Enquête aux portes du Royaume des Morts où il fait bon vivre… |
Un dossier préparé par Erick Fearson et
Olivier Valentin
Il va être difficile pour moi d’avoir une
approche objective des "Noces Funèbres" de Tim Burton. Vous l’aurez
deviné, je suis un admirateur inconditionnel de l’œuvre de ce génie (et
le mot est faible !) autant que de l’homme et de sa vision des choses.
D’autant plus que ce film aborde des thèmes qui me sont chers. Je ne
pouvais rêver mieux que de cette histoire de revenante se déroulant à
l’époque victorienne, où l’on découvre que le monde des morts est un
endroit où il fait bon vivre !
Le coup de cœur d'Erick Fearson
Inspirée d’un conte populaire Russe,
l’histoire nous narre le mariage de Victor, jeune aristocrate du 19ème
siècle, promis à la douce et timide Victoria. Mais le jeune tourtereau
va par inadvertance, épouser une séduisante défunte aussi sensuelle que
jolie, et se retrouver six pieds sous terre dans un univers où les morts
font joyeusement la fête et les squelettes chantent le jazz à un rythme
d’enfer. Défunte qui est d’ailleurs autrement plus vivante que la future
mariée en question. Victor va donc devoir faire un choix qui supposera
un sacrifice.
Nous retrouvons donc ici les thèmes de
prédilection du sieur Burton. D’un côté, le monde des vivants et de
l’autre, le royaume des ombres que, bien sûr, tout oppose. Le monde des
vivants grisâtre, habité par des personnages vénaux, hypocrites et
puritains, d’une tristesse à faire déprimer le plus optimiste des
optimistes, se confronte au royaume des morts coloré et festif imprégné
d’une bonne humeur à requinquer n’importe quel mort. Comme il l’a
démontré dans Beetlejuice, Tim Burton nous montre encore une fois
que la mort, sujet tabou dans notre société, n’est pas un ennemi en soi
et que nous n’avons aucune raison de nous en effrayer le moment venu.
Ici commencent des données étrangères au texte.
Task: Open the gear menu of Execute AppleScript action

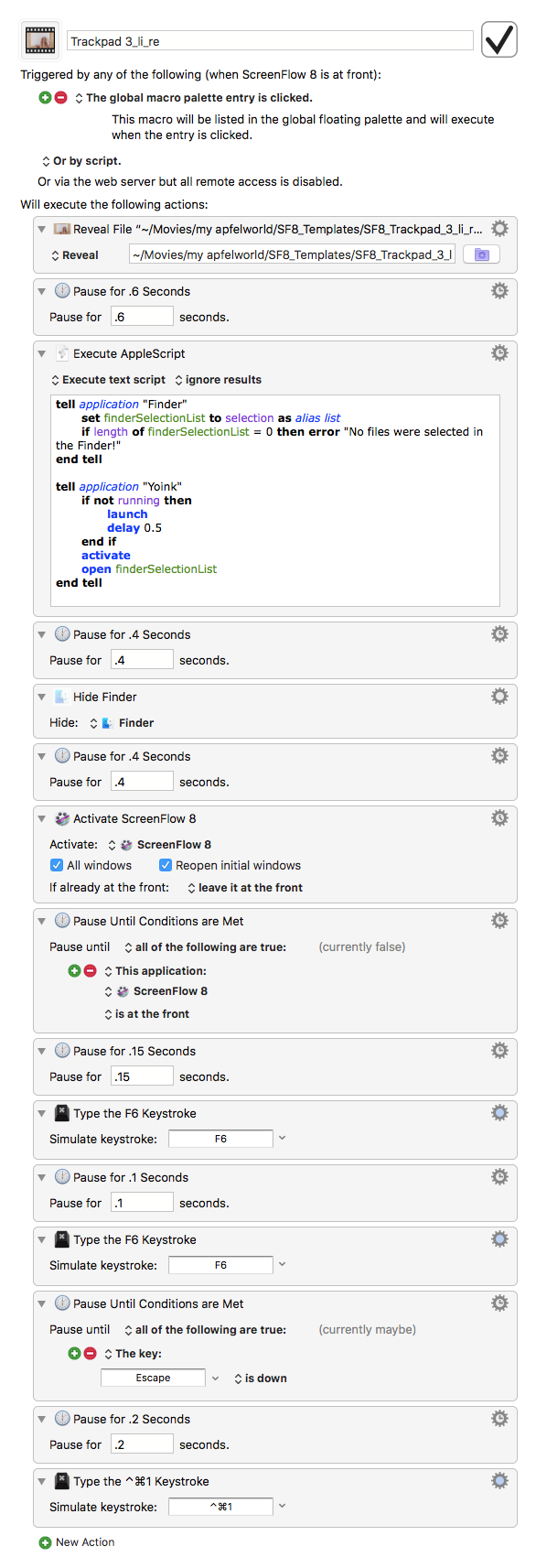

Accompagnées par son complice de toujours,
le compositeur Danny Elfman, les "Noces Funèbres" sont un régal pour les
yeux et les oreilles. Imprégné d’une noirceur fantasmagorique, ce conte
lyrique, poétique et forcément gothique est bourré de trouvailles
visuelles et respire l’humour noir en permanence. Dans le monde des
trépassés, les dialogues sont… à mourir de rire ! Jubilatoire ! La
beauté graphique de cette œuvre, véritable travail de fourmi, réside
aussi et surtout dans la technique d’animation déjà utilisée dans
L’Etrange Noël de Monsieur Jack. Le film est aussi symbolique et
métaphorique comme nous le montre la fin, puisque la défunte mariée
trouvera la délivrance sous la forme d’une nuée de papillon s’élevant
vers la lune. Papillons qui, je le rappelle, représentent dans plusieurs
cultures l’âme des morts...
Alors bien évidemment, certains esprits
chagrins regretteront l’arrière-goût de déjà-vu de cette œuvre. Il est
vrai qu’on ne peut nier les points communs avec L’Etrange Noël de
Monsieur Jack, Beetlejuice et même du génialissime
court-métrage Vincent. On peut aussi faire le parallèle avec son livre
La triste fin du petit Enfant Huître (1). Mais qui lui
reprochera ? Car soyons francs, ces "Noces Funèbres" auraient été
réalisées par un autre, on aurait crié au génie ! Il est évident que Tim
Burton, dont l’univers est aussi original et décalé, prend beaucoup plus
de risques à se renouveler qu’aucun autre réalisateur.
Autre regret : 77 minutes, c’est un peu
court, Monsieur Burton ! On aurait aimé baigner dans cet univers
burtonien beaucoup plus longtemps.
En conclusion, très bon film pour les
amateurs d’atmosphère victorienne fantastique, même si on regrette la
durée trop courte et le goût un peu réchauffé de ce plat mortellement
jouissif. Un conseil : courez le voir… vous n’en ressortirez pas
vivant !
E. F.
*****************************************************************
Depuis Vincent, son tout premier
court-métrage d’animation qui raconte l’histoire d’un étrange garçonnet
de sept ans, exclus de tous et qui rêve de devenir Vincent Price (acteur
fétiche de Burton), l’art Burtonien est devenu une signature. Mariage
subtil de fantastique, d’humour noir et de mélancolie, l’univers très
inventif de Tim Burton met en scène des fables où des personnages
enfantins, à la fois tendres et cruels, sont les jouets de la fatalité.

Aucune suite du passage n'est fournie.